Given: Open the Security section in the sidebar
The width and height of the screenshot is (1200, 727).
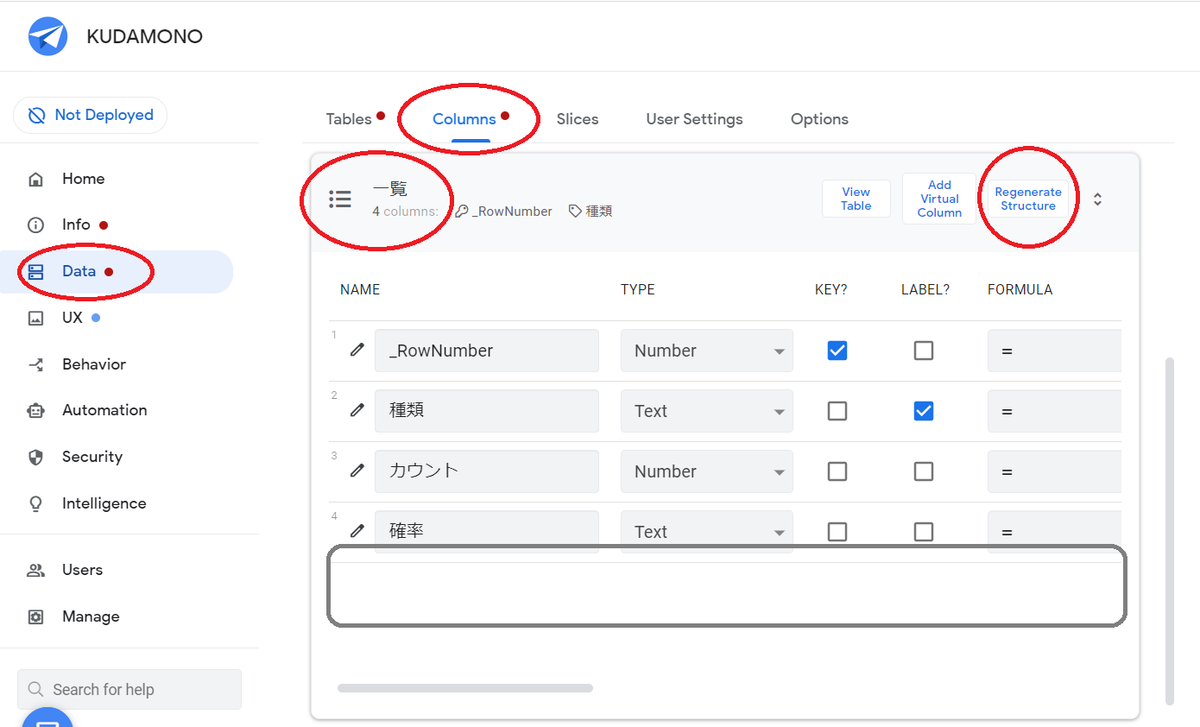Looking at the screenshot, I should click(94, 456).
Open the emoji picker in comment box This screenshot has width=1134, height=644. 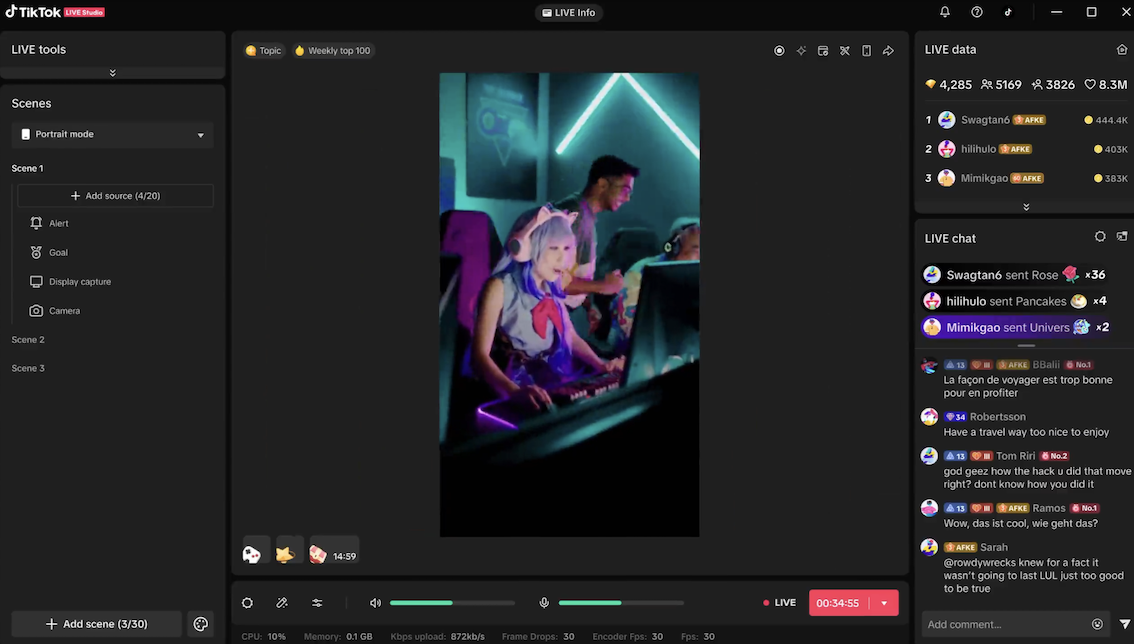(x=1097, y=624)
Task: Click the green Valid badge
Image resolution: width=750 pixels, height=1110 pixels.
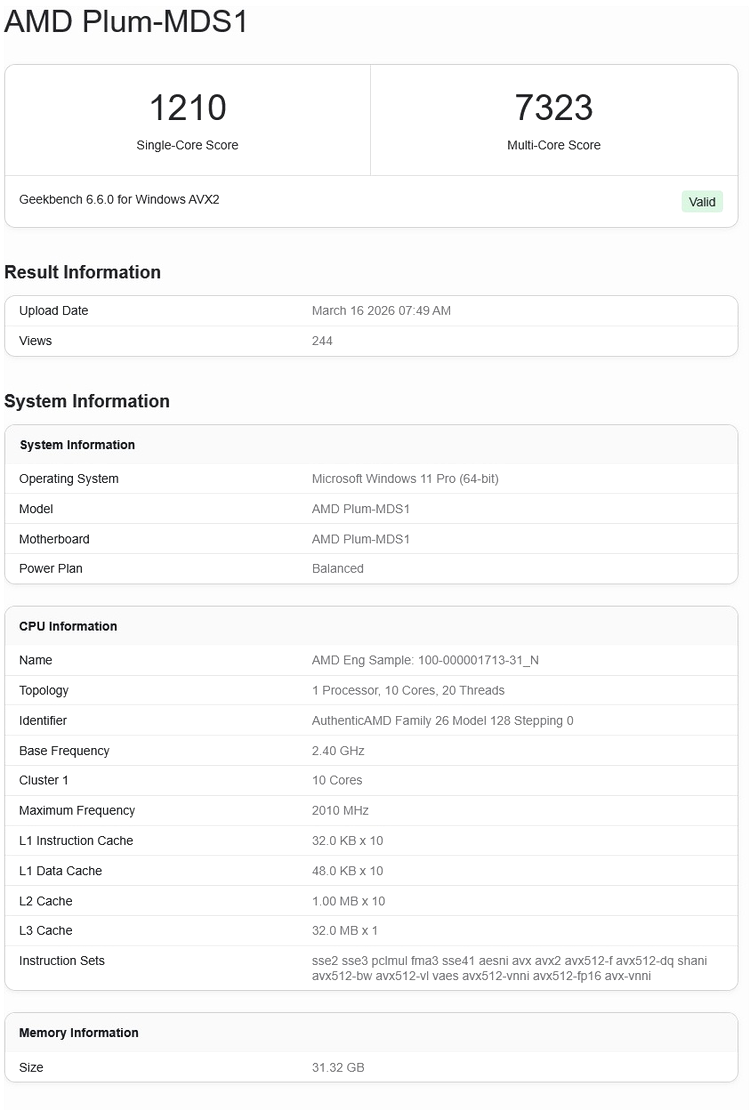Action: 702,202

- Task item -
Once the line holding "Task: Click the green Valid badge" is found, set down that line and every line after it, exactly, through the last line of the records above, omitting pictures.

- Solution to this problem -
Task: Click the green Valid badge
Image resolution: width=750 pixels, height=1110 pixels.
Action: 702,202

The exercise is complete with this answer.